Repurposing Drugs for the Treatment of COVID-19 and Its Cardiovascular Manifestations

Abstract

COVID-19 is an infectious disease caused by SARS-CoV-2 leading to the ongoing global pandemic. Infected patients developed a range of respiratory symptoms, including respiratory failure, as well as other extrapulmonary complications. Multiple comorbidities, including hypertension, diabetes, cardiovascular diseases, and chronic kidney diseases, are associated with the severity and increased mortality of COVID-19. SARS-CoV-2 infection also causes a range of cardiovascular complications, including myocarditis, myocardial injury, heart failure, arrhythmias, acute coronary syndrome, and venous thromboembolism. Although a variety of methods have been developed and many clinical trials have been launched for drug repositioning for COVID-19, treatments that consider cardiovascular manifestations and cardiovascular disease comorbidities specifically are limited. In this review, we summarize recent advances in drug repositioning for COVID-19, including experimental drug repositioning, high-throughput drug screening, omics data-based, and network medicine-based computational drug repositioning, with particular attention on those drug treatments that consider cardiovascular manifestations of COVID-19. We discuss prospective opportunities and potential methods for repurposing drugs to treat cardiovascular complications of COVID-19.

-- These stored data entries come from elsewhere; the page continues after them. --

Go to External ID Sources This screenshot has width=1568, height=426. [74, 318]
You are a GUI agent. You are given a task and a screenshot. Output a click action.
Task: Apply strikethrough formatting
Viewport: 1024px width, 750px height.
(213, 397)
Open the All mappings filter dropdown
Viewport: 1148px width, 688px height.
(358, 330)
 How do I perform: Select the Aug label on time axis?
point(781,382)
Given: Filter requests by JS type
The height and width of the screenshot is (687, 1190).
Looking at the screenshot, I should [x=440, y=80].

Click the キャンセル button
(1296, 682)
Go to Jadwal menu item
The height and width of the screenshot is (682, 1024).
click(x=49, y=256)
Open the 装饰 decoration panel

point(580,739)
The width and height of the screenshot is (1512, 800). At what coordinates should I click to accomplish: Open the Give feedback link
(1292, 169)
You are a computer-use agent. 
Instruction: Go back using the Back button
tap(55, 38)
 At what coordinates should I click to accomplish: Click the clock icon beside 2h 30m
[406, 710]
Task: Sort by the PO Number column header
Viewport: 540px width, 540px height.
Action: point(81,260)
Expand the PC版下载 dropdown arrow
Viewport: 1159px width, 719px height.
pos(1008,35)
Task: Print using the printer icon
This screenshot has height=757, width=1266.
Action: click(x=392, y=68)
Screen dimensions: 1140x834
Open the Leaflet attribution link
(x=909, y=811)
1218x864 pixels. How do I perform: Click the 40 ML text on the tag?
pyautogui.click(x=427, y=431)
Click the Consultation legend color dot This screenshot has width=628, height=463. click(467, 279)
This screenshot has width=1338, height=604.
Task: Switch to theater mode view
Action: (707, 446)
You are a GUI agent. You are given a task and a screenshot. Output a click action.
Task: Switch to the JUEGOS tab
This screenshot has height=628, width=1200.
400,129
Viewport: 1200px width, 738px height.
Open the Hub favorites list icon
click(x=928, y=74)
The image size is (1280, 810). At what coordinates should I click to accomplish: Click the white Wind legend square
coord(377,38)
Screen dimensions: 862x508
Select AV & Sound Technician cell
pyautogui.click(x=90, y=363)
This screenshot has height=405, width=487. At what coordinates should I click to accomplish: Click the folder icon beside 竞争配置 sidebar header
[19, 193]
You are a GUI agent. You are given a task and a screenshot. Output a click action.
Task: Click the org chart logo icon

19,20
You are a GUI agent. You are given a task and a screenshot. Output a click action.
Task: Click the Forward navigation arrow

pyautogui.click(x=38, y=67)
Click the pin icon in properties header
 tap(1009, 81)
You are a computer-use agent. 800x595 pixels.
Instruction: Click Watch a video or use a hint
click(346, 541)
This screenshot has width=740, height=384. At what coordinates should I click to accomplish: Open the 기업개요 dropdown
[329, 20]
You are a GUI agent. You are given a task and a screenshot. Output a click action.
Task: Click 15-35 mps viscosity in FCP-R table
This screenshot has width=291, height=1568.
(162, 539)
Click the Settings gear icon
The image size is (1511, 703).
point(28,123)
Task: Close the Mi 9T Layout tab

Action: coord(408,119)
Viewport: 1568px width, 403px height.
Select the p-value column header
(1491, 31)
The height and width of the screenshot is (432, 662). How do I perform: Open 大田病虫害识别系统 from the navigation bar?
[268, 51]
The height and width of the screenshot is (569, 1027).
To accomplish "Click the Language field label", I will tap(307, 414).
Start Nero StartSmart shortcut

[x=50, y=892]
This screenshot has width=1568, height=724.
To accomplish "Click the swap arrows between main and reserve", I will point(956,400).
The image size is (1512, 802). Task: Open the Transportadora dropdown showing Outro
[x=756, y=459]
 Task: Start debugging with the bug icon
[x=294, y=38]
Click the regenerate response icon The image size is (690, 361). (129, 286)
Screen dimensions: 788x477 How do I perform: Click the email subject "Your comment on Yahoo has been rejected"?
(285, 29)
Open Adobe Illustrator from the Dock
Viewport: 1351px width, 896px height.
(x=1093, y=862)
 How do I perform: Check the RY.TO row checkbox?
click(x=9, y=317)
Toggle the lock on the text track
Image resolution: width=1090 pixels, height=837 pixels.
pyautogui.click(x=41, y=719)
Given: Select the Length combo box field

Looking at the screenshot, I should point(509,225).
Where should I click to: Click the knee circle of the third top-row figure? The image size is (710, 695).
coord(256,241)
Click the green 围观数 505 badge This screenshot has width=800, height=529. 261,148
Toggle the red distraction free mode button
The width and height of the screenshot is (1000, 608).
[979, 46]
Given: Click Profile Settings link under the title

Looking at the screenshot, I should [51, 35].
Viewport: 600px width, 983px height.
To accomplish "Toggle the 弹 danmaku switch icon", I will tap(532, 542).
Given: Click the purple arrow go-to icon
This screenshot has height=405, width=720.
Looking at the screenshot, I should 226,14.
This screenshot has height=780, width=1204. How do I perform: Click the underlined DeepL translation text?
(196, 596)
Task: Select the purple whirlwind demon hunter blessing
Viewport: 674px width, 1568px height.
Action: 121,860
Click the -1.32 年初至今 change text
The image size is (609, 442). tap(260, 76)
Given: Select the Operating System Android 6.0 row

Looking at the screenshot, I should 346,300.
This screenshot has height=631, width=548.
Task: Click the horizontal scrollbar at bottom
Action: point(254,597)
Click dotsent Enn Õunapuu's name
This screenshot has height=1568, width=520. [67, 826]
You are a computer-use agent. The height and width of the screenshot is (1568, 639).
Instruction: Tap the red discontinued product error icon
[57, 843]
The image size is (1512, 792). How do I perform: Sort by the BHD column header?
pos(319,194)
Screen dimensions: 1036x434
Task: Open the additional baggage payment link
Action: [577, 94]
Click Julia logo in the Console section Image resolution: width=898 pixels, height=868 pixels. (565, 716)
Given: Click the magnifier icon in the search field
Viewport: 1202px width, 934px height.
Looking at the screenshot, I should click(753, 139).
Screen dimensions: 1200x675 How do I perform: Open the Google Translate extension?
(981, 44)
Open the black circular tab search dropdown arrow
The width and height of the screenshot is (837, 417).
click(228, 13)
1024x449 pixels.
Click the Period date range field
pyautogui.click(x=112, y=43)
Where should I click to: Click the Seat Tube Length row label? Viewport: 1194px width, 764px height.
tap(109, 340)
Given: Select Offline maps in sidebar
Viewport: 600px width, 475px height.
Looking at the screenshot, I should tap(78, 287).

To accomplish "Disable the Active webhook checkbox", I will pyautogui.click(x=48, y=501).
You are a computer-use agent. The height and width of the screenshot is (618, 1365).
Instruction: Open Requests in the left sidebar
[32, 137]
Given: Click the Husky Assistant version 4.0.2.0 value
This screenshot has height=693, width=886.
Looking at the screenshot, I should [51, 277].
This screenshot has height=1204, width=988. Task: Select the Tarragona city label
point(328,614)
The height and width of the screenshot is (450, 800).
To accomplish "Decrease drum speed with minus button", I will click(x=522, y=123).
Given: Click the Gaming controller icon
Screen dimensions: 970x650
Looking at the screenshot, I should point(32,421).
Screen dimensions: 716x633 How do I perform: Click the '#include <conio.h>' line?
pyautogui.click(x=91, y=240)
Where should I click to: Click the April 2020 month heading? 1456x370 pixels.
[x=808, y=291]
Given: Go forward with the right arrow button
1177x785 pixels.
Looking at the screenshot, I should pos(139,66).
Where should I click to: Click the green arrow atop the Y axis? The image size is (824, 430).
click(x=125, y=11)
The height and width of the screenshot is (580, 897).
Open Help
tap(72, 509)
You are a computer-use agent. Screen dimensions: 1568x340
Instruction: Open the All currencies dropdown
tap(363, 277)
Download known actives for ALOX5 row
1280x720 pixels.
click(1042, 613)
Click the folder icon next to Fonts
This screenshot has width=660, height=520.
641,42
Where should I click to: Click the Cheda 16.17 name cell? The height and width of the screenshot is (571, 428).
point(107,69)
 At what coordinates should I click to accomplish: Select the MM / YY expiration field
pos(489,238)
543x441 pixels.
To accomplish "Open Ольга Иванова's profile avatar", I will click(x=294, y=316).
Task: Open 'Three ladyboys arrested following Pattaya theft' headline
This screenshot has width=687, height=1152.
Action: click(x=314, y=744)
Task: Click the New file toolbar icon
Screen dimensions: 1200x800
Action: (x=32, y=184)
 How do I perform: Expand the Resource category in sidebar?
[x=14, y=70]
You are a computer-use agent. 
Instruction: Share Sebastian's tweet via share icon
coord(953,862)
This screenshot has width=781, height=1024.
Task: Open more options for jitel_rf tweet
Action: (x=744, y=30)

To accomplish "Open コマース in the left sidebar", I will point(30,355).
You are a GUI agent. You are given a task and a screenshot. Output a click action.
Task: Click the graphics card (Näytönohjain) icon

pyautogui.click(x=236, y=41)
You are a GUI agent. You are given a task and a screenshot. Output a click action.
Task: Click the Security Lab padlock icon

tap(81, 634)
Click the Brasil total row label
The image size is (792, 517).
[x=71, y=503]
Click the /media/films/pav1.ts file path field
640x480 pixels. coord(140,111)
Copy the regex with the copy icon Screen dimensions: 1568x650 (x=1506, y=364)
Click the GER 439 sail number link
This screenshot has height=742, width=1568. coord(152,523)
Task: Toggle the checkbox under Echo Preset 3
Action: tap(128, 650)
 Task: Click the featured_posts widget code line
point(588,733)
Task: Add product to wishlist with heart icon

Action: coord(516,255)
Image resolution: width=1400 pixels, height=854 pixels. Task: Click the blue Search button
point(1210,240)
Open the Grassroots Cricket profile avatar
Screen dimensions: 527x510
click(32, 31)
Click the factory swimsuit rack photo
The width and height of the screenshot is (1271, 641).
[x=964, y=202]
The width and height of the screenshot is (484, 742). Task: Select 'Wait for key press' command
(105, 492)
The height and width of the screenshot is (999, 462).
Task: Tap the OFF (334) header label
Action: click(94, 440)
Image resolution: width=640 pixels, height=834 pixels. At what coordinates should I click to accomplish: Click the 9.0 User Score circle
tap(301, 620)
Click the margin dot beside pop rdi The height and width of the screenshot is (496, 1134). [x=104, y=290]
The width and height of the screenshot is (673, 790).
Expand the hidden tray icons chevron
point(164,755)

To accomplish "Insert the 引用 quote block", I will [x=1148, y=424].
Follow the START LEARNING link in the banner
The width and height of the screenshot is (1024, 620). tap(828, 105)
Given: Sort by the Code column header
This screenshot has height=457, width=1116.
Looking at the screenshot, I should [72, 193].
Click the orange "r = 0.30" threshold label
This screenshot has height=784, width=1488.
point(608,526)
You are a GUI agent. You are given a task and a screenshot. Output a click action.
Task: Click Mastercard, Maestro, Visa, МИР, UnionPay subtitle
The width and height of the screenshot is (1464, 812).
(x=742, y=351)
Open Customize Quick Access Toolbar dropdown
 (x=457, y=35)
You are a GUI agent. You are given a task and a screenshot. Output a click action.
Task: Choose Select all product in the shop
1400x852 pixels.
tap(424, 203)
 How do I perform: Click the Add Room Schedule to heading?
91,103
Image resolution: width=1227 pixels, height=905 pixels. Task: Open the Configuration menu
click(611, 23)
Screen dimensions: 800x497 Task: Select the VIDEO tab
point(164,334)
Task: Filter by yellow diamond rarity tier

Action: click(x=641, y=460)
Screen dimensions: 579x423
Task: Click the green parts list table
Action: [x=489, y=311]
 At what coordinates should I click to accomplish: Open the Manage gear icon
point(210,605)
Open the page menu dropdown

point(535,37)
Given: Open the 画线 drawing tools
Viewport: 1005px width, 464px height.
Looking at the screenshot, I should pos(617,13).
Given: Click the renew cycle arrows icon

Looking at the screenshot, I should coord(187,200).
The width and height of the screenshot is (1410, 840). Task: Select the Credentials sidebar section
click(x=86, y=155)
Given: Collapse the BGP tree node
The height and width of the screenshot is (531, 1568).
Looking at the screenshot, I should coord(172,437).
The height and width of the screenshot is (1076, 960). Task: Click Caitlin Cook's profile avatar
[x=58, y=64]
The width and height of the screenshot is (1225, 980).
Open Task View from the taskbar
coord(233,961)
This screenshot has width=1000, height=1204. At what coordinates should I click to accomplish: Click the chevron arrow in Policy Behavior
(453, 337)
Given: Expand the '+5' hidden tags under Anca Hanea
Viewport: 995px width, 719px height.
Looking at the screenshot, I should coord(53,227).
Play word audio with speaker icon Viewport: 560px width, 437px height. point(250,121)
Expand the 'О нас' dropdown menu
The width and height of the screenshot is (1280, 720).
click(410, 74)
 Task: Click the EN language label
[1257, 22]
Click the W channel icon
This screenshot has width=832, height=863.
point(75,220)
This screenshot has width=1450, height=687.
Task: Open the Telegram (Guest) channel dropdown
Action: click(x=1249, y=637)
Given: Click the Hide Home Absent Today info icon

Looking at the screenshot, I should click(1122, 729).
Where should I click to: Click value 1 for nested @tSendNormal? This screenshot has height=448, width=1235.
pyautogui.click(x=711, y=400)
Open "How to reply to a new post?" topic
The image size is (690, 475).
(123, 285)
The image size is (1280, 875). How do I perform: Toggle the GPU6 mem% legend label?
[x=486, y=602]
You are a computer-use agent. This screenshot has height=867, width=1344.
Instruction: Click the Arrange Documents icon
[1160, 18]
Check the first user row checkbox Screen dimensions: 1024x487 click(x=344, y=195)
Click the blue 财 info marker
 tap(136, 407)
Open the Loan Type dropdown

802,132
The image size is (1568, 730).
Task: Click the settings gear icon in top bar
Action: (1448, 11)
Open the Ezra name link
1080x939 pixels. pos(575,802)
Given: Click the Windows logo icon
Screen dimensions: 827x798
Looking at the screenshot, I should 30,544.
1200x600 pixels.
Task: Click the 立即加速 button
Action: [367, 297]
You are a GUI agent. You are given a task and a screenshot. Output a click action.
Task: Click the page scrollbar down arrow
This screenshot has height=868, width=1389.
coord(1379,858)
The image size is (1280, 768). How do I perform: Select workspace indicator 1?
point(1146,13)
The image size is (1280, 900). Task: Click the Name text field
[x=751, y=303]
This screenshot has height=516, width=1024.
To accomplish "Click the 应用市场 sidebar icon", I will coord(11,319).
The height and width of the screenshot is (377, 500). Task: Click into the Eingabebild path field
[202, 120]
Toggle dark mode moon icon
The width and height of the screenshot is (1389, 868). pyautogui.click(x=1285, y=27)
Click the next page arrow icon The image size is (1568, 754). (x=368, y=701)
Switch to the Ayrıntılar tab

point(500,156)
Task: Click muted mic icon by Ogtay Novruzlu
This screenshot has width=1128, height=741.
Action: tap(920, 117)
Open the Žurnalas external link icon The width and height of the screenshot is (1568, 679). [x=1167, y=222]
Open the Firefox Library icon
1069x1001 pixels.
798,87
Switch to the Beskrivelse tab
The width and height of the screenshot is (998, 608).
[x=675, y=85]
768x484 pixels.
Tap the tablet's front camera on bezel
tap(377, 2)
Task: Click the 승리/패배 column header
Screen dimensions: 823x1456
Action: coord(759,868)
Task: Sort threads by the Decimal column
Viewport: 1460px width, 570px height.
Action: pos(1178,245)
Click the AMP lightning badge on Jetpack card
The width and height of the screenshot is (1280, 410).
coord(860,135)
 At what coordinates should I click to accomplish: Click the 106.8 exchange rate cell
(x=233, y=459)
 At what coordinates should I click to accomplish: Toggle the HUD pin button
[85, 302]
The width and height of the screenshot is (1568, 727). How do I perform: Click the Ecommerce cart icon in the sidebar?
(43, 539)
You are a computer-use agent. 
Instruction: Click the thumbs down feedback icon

Keywords: COVID-19; cardiovascular disease; drug repositioning; heart failure; myocarditis; thromboembolism.

Figure 1.

The mutual interaction and injury between COVID-19 and the cardiovascular system. Cardiovascular comorbidities are significantly correlated with the severity and mortality of COVID-19; likewise, COVID-19 can cause cardiovascular injury and a series of cardiovascular complications. Illustration Credit: Sceyence Studios.

Figure 2.

The COVID-19 disease module. SARS-CoV-2 targets are not randomly scattered over the human interactome, but form a densely connected module (covidome). The majority of the SARS-CoV-2 targets are expressed in cardiovascular tissues, potentially serving as a basis for SARS-CoV-2 infection-induced cardiovascular manifestations.

Figure 3.

A potential scheme for repositioning drug candidates to target cardiovascular manifestations of COVID-19. Differentially expressed genes can be obtained from SARS-CoV-2-induced omics data. Overlapping analysis between cardiovascular disease-associated genes and SARS-CoV-2 differentially expressed genes leads to disease gene signatures. Inverse signature correction between disease gene signatures and drug gene expression signatures from the Connectivity Map (CMap) and Library of Integrated Network-Based Cellular Signatures (LINCS) can identify potential drug candidates for targeting cardiovascular manifestation for COVID-19. The drug candidates are then subject to in vitro and in vivo validation through animal models and clinical trials in patients with COVID-19. Illustration Credit: Sceyence Studios.

Figure 4.

A network proximity approach for repositioning drugs to treat cardiovascular manifestations of COVID-19. A, COVID-19 disease module and cardiovascular disease module in the human interactome. B, For each target of a drug, a disease protein in the module closest to the target is identified and shortest path length is calculated. The average shortest path length from the targets of a drug to a disease module defines the network proximity d from the drug to the disease module. The significance is evaluated by the null distribution generated through a defined number of random modules. Illustration Credit: Sceyence Studios.